To begin this lesson, type source $HINT_DEMO to the unix cshell prompt. This script makes a new directory in your account titled "hint2.2S_demo" which has soft links to the master HINT tutorial directory. Type cd hint2.2S_demo to change to this new tutorial directory. Then enter the command sybyl to load and run SYBYL.

From the menubar, choose the eslc, Hint, Partition pulldown and select SMILES. When the Partition SMILES dialog appears, you may begin entering molecules for Log P calculation. The SMILES notation is a simple method of describing molecular structure and connectivity in a compact form. It is fully described in (Weininger, D. J. Chem. Info. and Comput. Sci. 1988, 28, 31). Hint uses the Daylight Toolkit to interpret the SMILES code. This is the most advanced SMILES interpreter available. A few sample molecules and their SMILES notations are listed below. To calculate LogP for these molecules, choose From Keyboard String as the SMILES Source, and enter the SMILES String exactly as listed. Then select OK to perform the LogP calculations. The results will appear in dialog boxes in the center of the screen. Alternatively SMILES strings in ASCII files can be Partitioned. Choose From File as the SMILES Source. The file "smallmol.smi" has a few SMILES molecules that you can experiment with.

Practice SMILES Strings

Molecule	SMILES String	LogP
methanol	CO	-0.750
acetone	CC(=O)C	-0.240
benzene	c1ccccc1	2.130
t-butanol	CC(C)(C)O	0.430
phenol	c1ccccc1(O)	1.460
amphetamine	c1ccccc1CC(N)C	1.340

From the menubar go to the File pulldown and select the Read... command. A list of available files in the current directory appears in the dialog box. If you select Molecule from the File Type menu, the directory list will be filtered (by filename extension) to include only files that are likely to be molecular data. Select cocaine.mol2 and press the OK button. The COCAINE molecule should be displayed in the SYBYL M1 molecular display area.

Now, pulldown eslc to Hint; select Partition followed by Molecule.... This invokes the Partition Molecule dialog box. First we must select the Atoms... to be partitioned. In the Atom Expression dialog box verify that M1 is the chosen molecular area and press the All push button to select all atoms of COCAINE. (Press OK.) For small molecule partition calculations, the Partition Method should be set to Calculate. The Partition File option gives you an opportunity to write an ASCII file containing the output from the Molecule Partition calculation. Leave this parameter off. Hydrogen Treatment dictates how HINT will calculate parameters for the defined hydrogens in the current molecule. For the purposes of (only) calculating LogP your choice is not important as similar (but not neccessarily identical) results will be obtained with all three options. Choose Essential, however, if you are going on to Lesson 2. We will discuss the ramifications of Hydrogen Treatment in Lesson 5.

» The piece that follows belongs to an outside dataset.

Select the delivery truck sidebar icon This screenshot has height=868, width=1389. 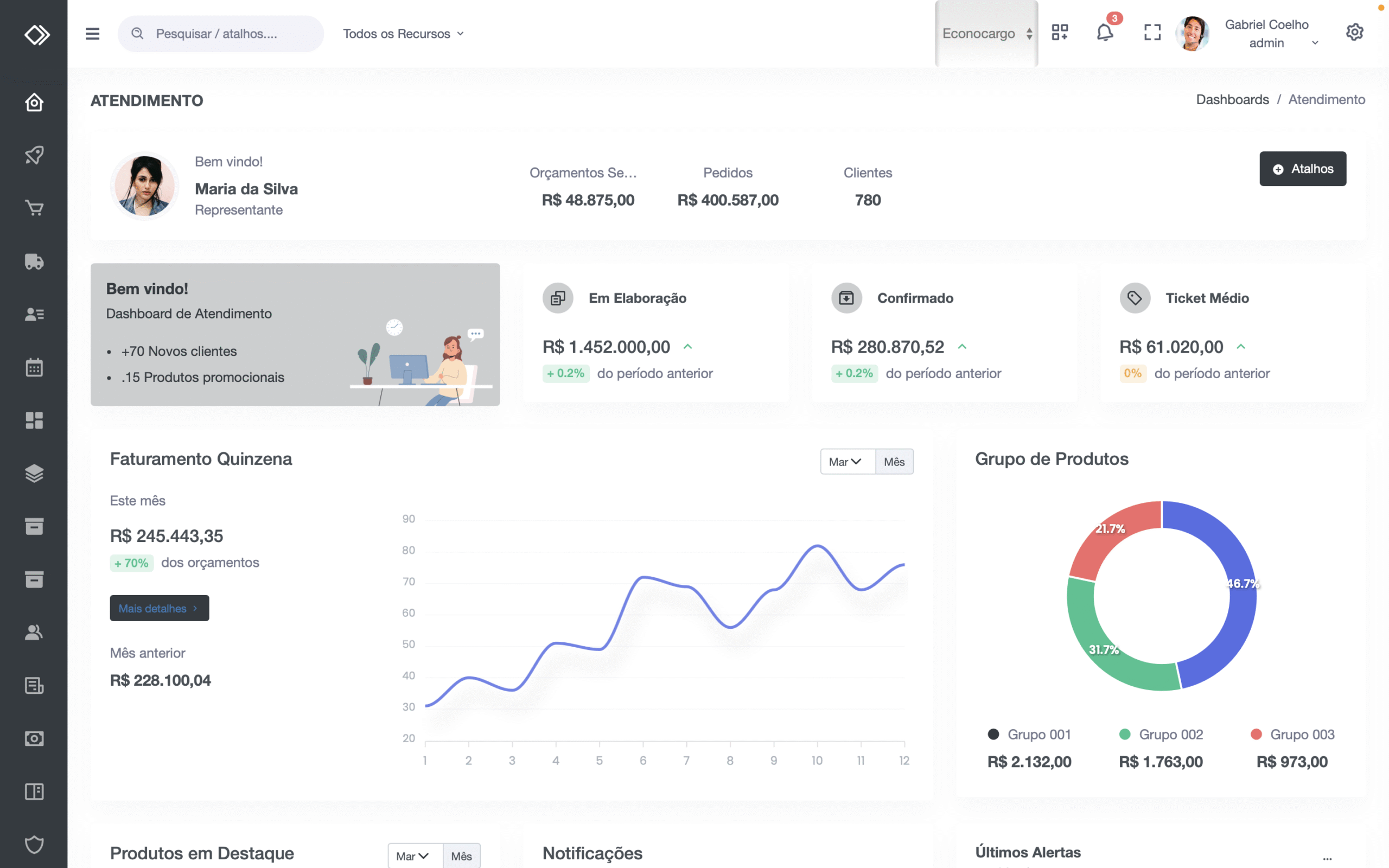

Polar Proximity is the method chosen to correct LogP for the effects of proximal polar groups within the molecule. It has been observed that there is a synergistic damping of the solubility properties of molecules containing multiple polar groups. For almost all cases, choose the Via Bonds method. This is most consistent with the Leo fragment method of LogP estimation. Through Space uses a distance-dependent function to correct for polar proximity; this method may be of limited use for some larger molecules that have significant intramolecular interactions, but is not recommended for small molecules. Press OK to perform the Molecule Partition calculation. The LogP of cocaine (ion) is calculated to be 1.10.

Repeat the calculation (Step 2) for some of the other molecules listed in the table below. Note that these molecules have been modeled with specific ionization states (e.g., cocaine salt, aspirin ion). Thus the LogP result that HINT reports is specific to that ionization state and may not agree with literature results.

HINT Log P

Molecule	Log P
cocaine	1.10
dopamine	-1.72
acetylcholine	-1.25
aspirin	-0.24
morphine	1.54
17-Beta-estradiol	4.88